[Source records]
******

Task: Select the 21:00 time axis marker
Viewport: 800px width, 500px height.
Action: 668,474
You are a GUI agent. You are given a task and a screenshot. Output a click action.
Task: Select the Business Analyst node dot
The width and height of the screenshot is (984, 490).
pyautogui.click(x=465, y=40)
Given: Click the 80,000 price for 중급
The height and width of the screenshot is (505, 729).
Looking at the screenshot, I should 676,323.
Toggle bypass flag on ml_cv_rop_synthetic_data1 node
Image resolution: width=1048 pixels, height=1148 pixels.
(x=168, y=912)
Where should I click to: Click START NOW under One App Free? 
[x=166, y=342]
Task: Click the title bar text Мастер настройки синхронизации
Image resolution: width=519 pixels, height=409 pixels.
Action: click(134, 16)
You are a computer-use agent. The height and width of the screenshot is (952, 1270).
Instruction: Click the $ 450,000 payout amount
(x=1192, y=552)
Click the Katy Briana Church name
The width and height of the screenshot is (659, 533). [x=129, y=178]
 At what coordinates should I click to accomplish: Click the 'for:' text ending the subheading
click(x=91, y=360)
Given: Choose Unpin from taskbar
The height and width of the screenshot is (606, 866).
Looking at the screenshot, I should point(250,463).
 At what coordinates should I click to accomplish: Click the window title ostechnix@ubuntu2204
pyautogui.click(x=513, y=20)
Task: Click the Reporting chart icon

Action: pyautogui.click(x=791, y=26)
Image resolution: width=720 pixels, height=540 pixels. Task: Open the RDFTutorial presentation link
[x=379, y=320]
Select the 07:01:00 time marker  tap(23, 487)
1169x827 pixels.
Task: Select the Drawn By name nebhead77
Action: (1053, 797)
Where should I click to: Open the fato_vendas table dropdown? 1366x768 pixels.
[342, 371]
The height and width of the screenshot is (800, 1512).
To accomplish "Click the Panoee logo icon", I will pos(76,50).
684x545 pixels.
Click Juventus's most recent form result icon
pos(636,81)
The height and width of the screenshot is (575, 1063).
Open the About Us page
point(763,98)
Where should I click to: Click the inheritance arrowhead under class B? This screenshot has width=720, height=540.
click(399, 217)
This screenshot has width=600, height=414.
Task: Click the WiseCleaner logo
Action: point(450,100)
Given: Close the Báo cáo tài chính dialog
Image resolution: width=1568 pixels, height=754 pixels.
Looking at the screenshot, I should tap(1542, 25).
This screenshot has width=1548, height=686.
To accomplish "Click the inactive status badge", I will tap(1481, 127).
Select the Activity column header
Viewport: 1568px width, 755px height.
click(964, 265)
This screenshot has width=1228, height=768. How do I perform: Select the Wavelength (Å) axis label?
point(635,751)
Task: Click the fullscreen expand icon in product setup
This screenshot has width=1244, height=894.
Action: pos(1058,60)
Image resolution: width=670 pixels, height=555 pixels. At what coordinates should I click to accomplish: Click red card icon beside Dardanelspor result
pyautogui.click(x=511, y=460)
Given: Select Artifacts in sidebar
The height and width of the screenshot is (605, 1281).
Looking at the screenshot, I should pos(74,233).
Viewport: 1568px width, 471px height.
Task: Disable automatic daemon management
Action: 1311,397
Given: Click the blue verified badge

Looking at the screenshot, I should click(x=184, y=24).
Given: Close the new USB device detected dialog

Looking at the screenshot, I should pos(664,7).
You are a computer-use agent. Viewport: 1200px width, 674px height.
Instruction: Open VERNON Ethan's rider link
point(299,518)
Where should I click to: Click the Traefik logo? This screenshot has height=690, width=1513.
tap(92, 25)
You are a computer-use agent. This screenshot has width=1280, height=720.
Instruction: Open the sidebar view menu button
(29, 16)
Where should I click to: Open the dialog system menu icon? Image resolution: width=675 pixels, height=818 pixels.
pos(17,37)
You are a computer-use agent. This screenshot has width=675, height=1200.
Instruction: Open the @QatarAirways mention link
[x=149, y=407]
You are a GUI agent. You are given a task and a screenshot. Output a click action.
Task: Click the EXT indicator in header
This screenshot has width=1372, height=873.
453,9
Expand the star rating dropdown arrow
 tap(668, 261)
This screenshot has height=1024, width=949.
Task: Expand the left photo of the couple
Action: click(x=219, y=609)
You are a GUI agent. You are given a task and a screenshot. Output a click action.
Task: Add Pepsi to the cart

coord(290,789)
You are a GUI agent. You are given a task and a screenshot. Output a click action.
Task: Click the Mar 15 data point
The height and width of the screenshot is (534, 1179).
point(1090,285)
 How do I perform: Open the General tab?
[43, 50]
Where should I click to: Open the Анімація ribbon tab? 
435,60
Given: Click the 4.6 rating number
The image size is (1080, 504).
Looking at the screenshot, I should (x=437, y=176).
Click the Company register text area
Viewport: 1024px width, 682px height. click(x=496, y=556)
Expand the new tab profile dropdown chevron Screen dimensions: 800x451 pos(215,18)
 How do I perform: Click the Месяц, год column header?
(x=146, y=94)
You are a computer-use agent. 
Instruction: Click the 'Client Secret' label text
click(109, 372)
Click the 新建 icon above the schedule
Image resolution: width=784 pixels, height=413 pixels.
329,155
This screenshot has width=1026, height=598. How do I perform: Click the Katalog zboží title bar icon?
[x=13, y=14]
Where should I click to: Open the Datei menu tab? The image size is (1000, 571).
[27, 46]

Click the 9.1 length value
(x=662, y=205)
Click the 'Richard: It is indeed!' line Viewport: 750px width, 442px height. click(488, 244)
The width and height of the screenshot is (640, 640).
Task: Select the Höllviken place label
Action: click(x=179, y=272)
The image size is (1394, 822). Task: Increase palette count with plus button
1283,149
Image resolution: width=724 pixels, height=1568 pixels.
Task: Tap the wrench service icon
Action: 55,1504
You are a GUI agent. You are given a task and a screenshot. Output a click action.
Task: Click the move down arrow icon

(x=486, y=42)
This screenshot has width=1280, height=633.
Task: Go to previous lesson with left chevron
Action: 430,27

******

What to work on. All lines of the records above that contain the word "node" are to be copied out.

Task output.
Task: Select the Business Analyst node dot
Toggle bypass flag on ml_cv_rop_synthetic_data1 node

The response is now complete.